— Source passage —

# Introduction
We want to maximize the log-likehood of data $\log p_{\theta}(x)$ **indirectly** by maximizing its lowwer bound ELBO instead. 

Recall that 
$$\begin{align}ELBO &= E_{q_{\phi}(z)}\big[\log p_{\theta}(x,z) - \log(q_{\phi}(z) \big]\\
&= E_{q_{\phi}(z)}\log p_{\theta}(x|z)p(z) - \log(q_{\phi}(z) \big]\\
&= E_{q_{\phi}(z)}\log p_{\theta}(x|z) + \log_{\theta}p(z) - \log(q_{\phi}(z) \big]
\end{align}$$

To optimize ELBO we need to be able to compute its gradient wrt to parameters $\phi, \theta$. If both model and guide are from exponential family then we can derive this gradient in a closed form. Hence the standard gradient descent can be applied easily.

— Dataset extract —
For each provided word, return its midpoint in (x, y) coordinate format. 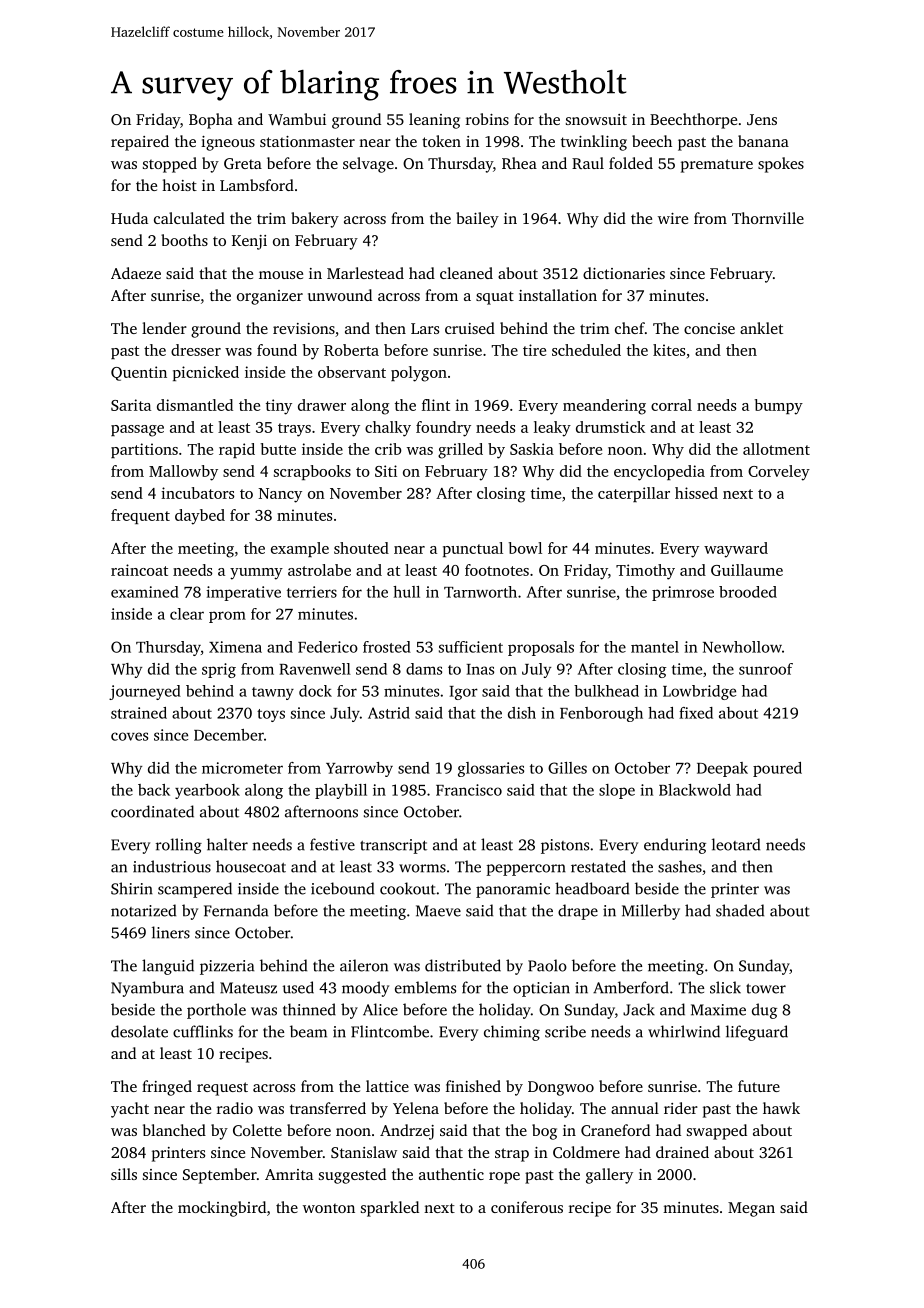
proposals (541, 648)
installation (558, 295)
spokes (781, 165)
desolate (139, 1031)
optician (541, 989)
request (222, 1089)
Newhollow (742, 647)
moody (365, 989)
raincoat (139, 570)
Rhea (519, 163)
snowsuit (596, 119)
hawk (781, 1108)
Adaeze (136, 273)
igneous (228, 143)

— What the exercise asks —
Extend the introduction on maximizing the ELBO, picking up right after its last sentence.

— Exercise output —
Unfortunately, for a general model and guide, it is not possible to derive a closed form for the gradient. To overcome this, we use Monte Carlo to compute unbiased estimate of the ELBO(q) gradients.

$$\nabla_{\phi, \theta}ELBO = \nabla_{\phi, \theta} E_{q_{\phi}(z)}\big[\log p_{\theta}(x,z) - \log(q_{\phi}(z) \big]$$

There are two main questions to ask here:
1. How to fastly compute the log likelihood term $\log p_{\theta}(x|z)$ since our dataset could contains millions of data points.
2. We now use $\theta$ to denote $\theta, \phi$ collectively and ask ourself a more generic quesiton: how do we estimate $\nabla_\phi E_{q_\phi(z)}\big[f_{\phi}(z) \big]?$

# Fast Log-likelhood evaluation

By exploiting the conditional indenpence of data points, we can estimate this term as:

$$\sum_{i=1}^{N}\log p(x_i | z) \approx \frac{N}{M}\sum_{i \in I_M}\log p(x_i|z),$$

where $I_M$ is mini-batch indices of dataset.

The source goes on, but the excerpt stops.